Civic Education Deficiencies Weaken Social Fabric

Glenn Ricketts

Amid the current fierce congressional debate over immigration reform, AEI resident scholar and long-time NAS member Christina Hoff Sommers discusses the sorry state of civics education in the U.S. At one time, she argues, knowledge of American history and the constitutional system which grew out of it was a powerful national unifier and assisted many new immigrants in becoming knowledgeable, full-fledged members of the body politic.

That’s far from the case now, and not only for new immigrants. As Sommers notes, a long series of empirical studies, including this recent NAS survey of the curriculum in Texas colleges and universities, thumpingly documents the extent to which U.S. history is not taught nowadays. And if students do take a history course, it’s likely to be narrowly focused on social class, race, ethnicity or gender, from which you won’t learn a whole lot about the Constitution, the Civil War or any of the central shaping events unique to U.S. history.

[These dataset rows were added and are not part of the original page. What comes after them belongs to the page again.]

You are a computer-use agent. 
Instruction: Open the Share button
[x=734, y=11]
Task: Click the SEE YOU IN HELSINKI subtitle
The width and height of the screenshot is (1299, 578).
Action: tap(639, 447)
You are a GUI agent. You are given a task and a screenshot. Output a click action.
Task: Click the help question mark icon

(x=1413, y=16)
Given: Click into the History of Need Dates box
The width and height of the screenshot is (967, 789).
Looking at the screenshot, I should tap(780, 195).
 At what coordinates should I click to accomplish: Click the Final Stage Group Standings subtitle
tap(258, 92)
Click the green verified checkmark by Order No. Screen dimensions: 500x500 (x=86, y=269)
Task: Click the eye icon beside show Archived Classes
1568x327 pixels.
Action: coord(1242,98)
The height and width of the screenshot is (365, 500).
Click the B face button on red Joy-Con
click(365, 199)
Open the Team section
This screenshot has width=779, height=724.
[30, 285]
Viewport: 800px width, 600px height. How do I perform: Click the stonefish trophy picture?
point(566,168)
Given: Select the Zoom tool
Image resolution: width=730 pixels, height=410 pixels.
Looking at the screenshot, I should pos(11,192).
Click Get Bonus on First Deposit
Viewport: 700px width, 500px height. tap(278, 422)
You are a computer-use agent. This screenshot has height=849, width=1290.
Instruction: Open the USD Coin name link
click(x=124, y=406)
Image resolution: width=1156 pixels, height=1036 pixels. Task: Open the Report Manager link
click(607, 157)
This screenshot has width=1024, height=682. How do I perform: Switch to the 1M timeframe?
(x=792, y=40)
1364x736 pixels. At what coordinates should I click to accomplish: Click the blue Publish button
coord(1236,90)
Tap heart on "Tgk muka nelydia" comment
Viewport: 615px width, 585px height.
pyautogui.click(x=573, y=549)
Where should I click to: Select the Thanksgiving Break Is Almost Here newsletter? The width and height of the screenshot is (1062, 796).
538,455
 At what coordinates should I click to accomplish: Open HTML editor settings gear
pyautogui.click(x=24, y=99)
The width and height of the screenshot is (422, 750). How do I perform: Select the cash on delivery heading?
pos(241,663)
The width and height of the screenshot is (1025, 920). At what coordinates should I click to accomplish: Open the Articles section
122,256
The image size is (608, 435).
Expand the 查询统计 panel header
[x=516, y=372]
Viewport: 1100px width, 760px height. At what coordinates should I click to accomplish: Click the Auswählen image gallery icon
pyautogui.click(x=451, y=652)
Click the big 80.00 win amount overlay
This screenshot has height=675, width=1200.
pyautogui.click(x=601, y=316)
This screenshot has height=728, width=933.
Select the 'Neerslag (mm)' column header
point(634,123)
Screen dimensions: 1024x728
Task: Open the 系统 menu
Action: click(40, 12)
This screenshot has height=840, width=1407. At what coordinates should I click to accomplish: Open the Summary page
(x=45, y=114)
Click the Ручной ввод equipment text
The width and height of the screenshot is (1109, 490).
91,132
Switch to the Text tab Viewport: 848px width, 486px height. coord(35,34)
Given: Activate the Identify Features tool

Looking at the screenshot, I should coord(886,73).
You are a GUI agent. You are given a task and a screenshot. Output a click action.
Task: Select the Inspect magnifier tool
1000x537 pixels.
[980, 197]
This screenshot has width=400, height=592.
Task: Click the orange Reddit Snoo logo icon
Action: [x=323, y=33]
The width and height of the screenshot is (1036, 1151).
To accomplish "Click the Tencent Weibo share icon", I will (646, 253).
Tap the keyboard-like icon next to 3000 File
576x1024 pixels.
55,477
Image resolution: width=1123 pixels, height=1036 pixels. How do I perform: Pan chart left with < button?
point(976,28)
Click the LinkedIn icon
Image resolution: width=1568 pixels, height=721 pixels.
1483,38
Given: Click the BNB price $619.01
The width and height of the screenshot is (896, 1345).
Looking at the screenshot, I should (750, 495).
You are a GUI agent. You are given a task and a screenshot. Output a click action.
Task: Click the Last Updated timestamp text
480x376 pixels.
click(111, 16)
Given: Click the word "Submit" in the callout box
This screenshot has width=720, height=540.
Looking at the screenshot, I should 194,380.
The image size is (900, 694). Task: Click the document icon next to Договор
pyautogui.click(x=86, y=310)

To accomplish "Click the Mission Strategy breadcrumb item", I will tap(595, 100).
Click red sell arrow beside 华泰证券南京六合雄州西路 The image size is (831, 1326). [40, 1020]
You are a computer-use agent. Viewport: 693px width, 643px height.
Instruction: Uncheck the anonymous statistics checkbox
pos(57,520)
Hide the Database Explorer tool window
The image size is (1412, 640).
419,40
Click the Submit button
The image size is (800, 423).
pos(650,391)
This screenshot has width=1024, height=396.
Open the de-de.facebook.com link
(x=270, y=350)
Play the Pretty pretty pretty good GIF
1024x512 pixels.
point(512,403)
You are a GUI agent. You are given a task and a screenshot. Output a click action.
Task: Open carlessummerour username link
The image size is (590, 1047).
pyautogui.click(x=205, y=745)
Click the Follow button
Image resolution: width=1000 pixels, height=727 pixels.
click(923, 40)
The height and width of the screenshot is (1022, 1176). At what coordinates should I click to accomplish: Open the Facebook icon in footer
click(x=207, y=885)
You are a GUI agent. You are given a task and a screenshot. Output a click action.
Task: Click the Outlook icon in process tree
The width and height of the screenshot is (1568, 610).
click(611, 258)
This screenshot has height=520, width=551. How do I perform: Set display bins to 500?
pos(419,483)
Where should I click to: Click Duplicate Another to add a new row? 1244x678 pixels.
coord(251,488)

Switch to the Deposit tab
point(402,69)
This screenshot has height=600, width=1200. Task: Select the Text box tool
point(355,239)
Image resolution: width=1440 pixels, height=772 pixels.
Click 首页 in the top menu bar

Instead of learning why the framers of the Constitution believed so passionately in the need to separate governmental powers at all levels, students will more likely hear that slavery wasn’t abolished and women couldn’t vote. Both of those statements are accurate, of course, but possibly you’ll agree that there’s a bigger picture in which they need to be situated. 

Right now, that’s not being done very well. And often not at all.